To ask the Secretary of State for Health and Social Care, pursuant to the Answer of 8 July 2019 to Question 369611 on Spinal Muscular Atrophy (SMA), what the evidential basis is that Spinraza does not work effectively on people with SMA that are excluded from access to that drug following the announcement of 15 May 2019 by NICE on that drug; and if he will make a statement.
The National Institute for Health and Care Excellence (NICE) is currently developing recommendations for the National Health Service on the use of Spinraza for the treatment of spinal muscular atrophy (SMA) through its technology appraisal programme.

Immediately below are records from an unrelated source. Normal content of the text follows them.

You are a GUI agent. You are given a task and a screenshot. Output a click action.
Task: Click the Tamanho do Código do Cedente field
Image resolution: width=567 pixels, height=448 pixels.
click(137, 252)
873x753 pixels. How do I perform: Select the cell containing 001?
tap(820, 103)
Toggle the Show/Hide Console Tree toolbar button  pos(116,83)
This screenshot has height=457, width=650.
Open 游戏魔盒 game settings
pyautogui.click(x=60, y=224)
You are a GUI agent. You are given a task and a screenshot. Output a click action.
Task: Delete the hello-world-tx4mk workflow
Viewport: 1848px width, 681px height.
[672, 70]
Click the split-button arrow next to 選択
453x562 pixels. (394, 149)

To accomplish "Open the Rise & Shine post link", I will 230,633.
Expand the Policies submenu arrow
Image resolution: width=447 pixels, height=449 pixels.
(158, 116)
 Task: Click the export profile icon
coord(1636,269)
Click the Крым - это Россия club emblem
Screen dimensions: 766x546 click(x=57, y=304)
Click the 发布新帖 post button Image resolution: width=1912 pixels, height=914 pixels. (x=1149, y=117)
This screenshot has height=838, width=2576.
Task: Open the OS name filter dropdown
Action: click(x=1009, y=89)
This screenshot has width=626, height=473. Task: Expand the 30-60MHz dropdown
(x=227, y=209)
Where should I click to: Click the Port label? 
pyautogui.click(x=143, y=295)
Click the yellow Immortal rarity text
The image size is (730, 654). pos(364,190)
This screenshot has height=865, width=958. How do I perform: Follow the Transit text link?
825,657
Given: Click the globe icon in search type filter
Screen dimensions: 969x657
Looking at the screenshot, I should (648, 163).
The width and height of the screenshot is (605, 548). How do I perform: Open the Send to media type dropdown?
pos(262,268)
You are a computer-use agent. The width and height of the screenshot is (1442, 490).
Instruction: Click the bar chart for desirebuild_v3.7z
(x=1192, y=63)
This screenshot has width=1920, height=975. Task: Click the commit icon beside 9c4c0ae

NICE recommends technologies for use in the NHS when the evidence demonstrates that they are clinically effective and represent a cost-effective use of NHS resources.
There are several subtypes of SMA and, in the case of Spinraza, NICE has advised that it was not presented with evidence in SMA type 0 and SMA type 4. Evidence presented for the SMA type 3 population, who had lost the ability to walk, was limited and immature and resulted in its independent Appraisal Committee concluding that the size and nature of the benefits of Spinraza for this population were uncertain. Therefore, they were not included in the managed access arrangement (MAA) agreed by NHS England and Biogen.
Following publication of the initial MAA, the company presented further clinical evidence and the MAA was extended to include paediatric patients, who have recently (in the previous 12 months) lost the ability to walk independently.
Uniquely for this type of arrangement, during the five-year course of the MAA, should evidence become available on the potential benefits of Spinraza for type 3 SMA patients that are currently not included in the MAA, NICE will review that evidence to see whether it would support a change in the MAA inclusion criteria.